According to a statement by the Oil Ministry, eight of the blocks are located in the western part of the country, one is in northern Iraq, and two are in central Iraq. All of these are new areas of oil and gas exploration, Reuters noted in a report.
Iraq, which is the second-biggest oil producer in OPEC, flares most of the associated gas that comes out of its oil wells instead of capturing it and using it for power generation. For that purpose, it imports natural gas from neighbor Iran. It relies on Iranian gas imports for as much as 40% of its power generation needs.
The United States has been pressing Baghdad to change the situation, urging it to exploit its own natural gas reserves. As a result, the Iraqi government recently stated its intention to end imports of natural gas by 2026.
“We are burning money,” Iraq’s Prime Minister Mohammed Shia al-Sudani said recently, referring to the 1,200 cubic meters of natural gas that Iraq flares every day and the 1,000 cubic meters of natural gas that the country imports from Iran every day. This “costs us no less than 4 billion dollars a year,” al-Sudani explained.

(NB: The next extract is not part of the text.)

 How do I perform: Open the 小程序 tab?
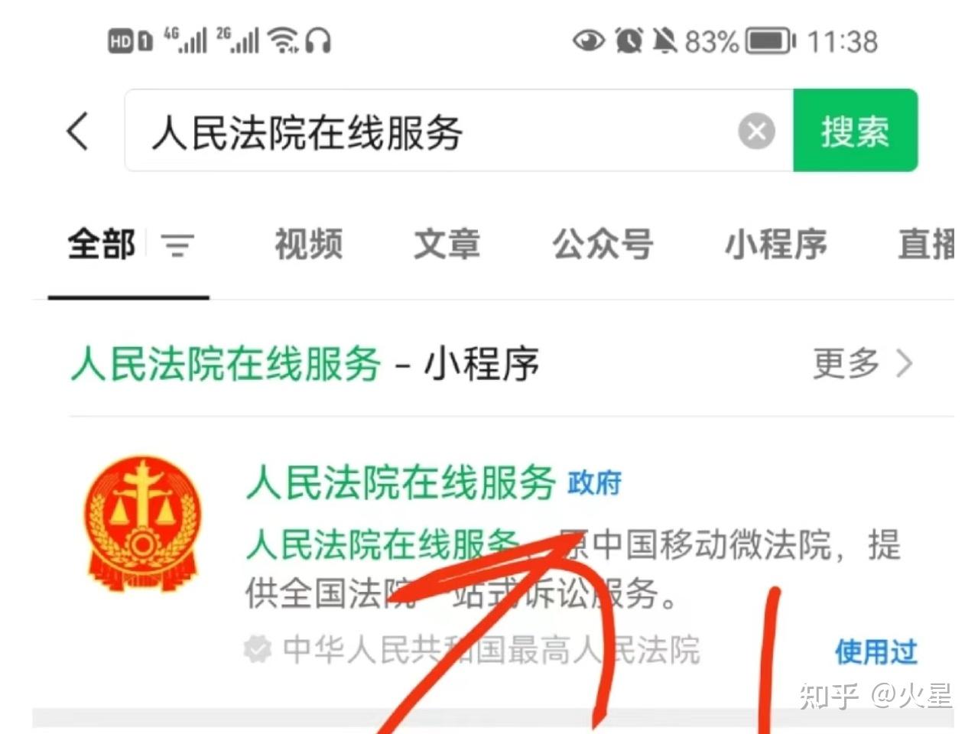[776, 245]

Yet this is not the first time Iraq has promised to stop flaring its gas and put it to good use. The country is a signatory to the World Bank and the UN’s Zero Routine Flaring initiative, which means it has committed to stop the practice by 2030, but so far little has been done.
Iraq is home to some 131 trillion cubic feet of natural gas reserves, which makes them the twelfth-largest in the world. Yet the country is suffering from chronic blackouts for lack of enough fuel for its power plants.